--- Start Input for this task ---
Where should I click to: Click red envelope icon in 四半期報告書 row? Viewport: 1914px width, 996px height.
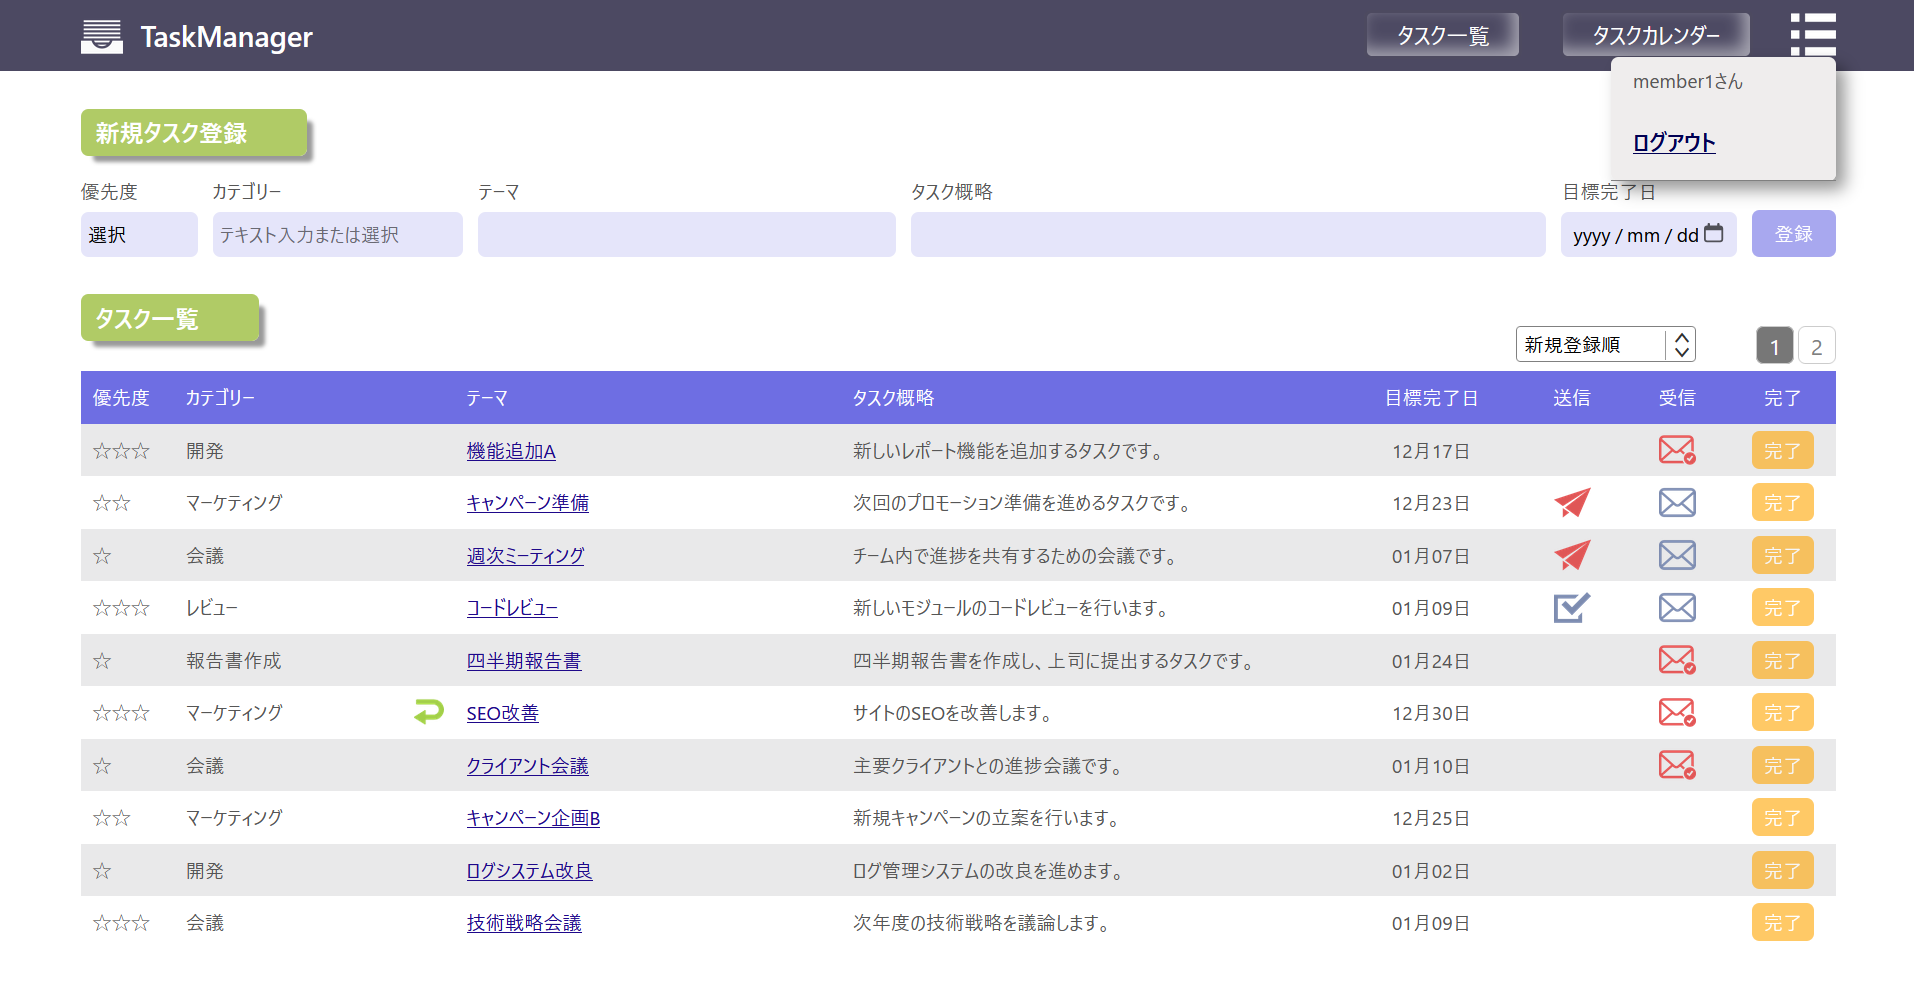click(1676, 661)
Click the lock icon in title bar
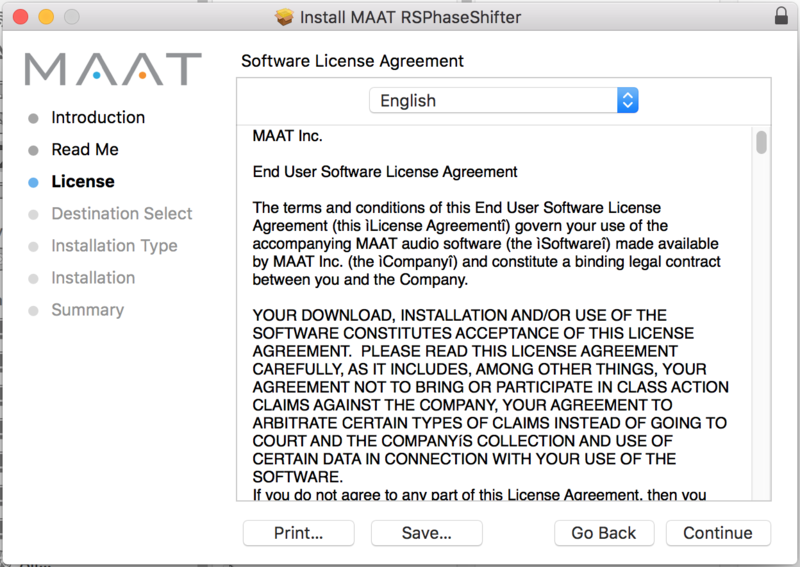Image resolution: width=800 pixels, height=567 pixels. [x=781, y=17]
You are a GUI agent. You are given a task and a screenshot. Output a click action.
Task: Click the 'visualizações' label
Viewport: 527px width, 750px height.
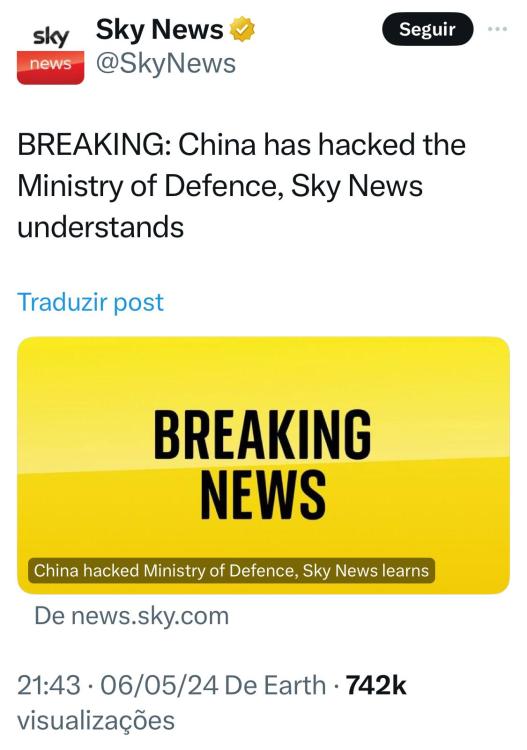click(96, 721)
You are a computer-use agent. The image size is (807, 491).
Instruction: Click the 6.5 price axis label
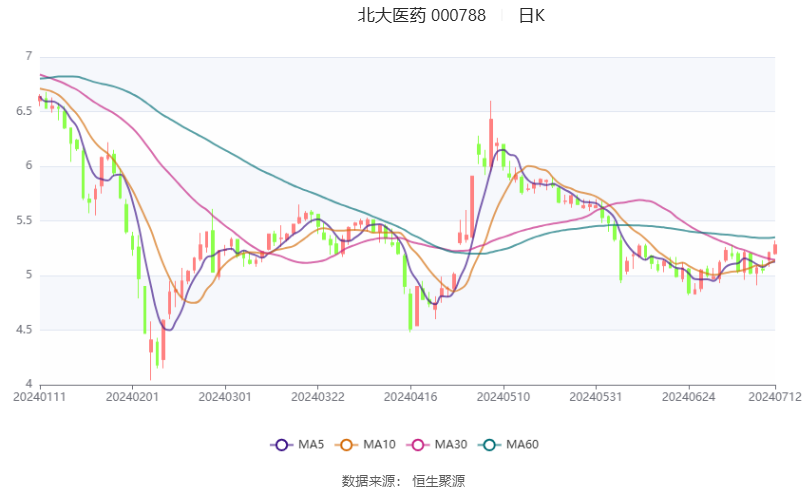(x=24, y=111)
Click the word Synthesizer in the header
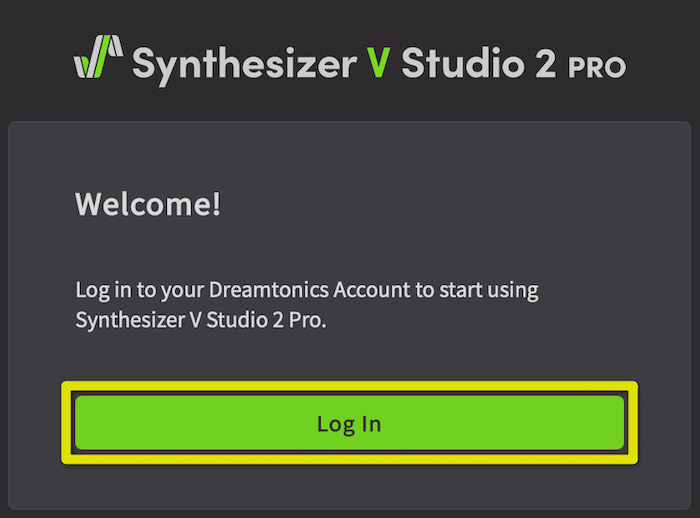This screenshot has width=700, height=518. [245, 65]
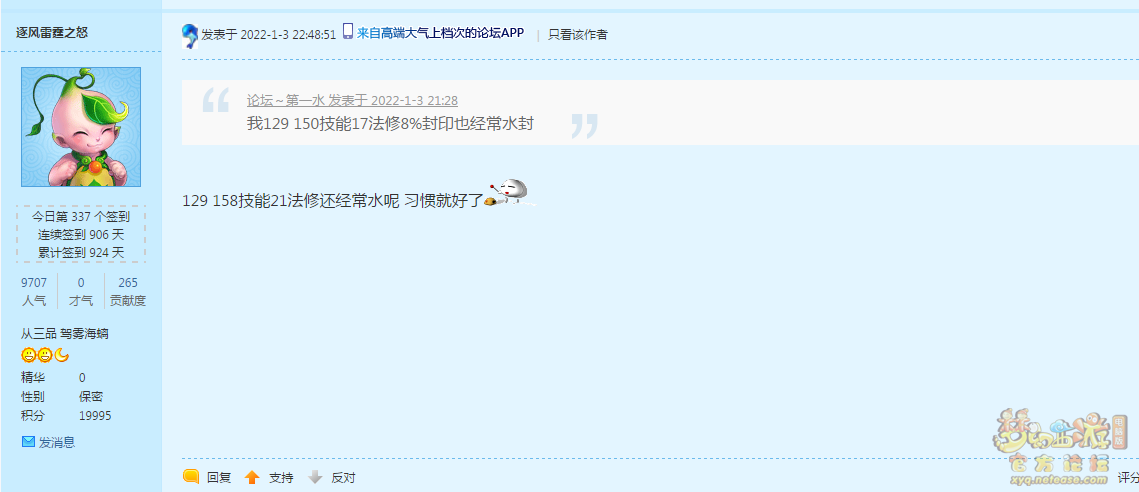Click the yellow reply speech bubble icon
1139x492 pixels.
pyautogui.click(x=191, y=477)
--- End Input for this task ---
◆ **Work to complete**:
Rewrite the records above as a numbered list, skipping any blank lines and leaving out the pictures.

◆ **Exercise output**:
1. Where should I click to: Click red envelope icon in 四半期報告書 row? Viewport: 1914px width, 996px height.
2. click(1676, 661)
3. Click the lock icon in title bar
4. Image resolution: width=800 pixels, height=567 pixels. [x=781, y=17]
5. You are a GUI agent. You are given a task and a screenshot. Output a click action.
6. Task: Click the 'visualizações' label
7. Viewport: 527px width, 750px height.
8. click(96, 721)
9. You are a computer-use agent. The image size is (807, 491).
10. Instruction: Click the 6.5 price axis label
11. (x=24, y=111)
12. Click the word Synthesizer in the header
13. This screenshot has width=700, height=518. [245, 65]
14. Click the yellow reply speech bubble icon
15. 1139x492 pixels.
16. pyautogui.click(x=191, y=477)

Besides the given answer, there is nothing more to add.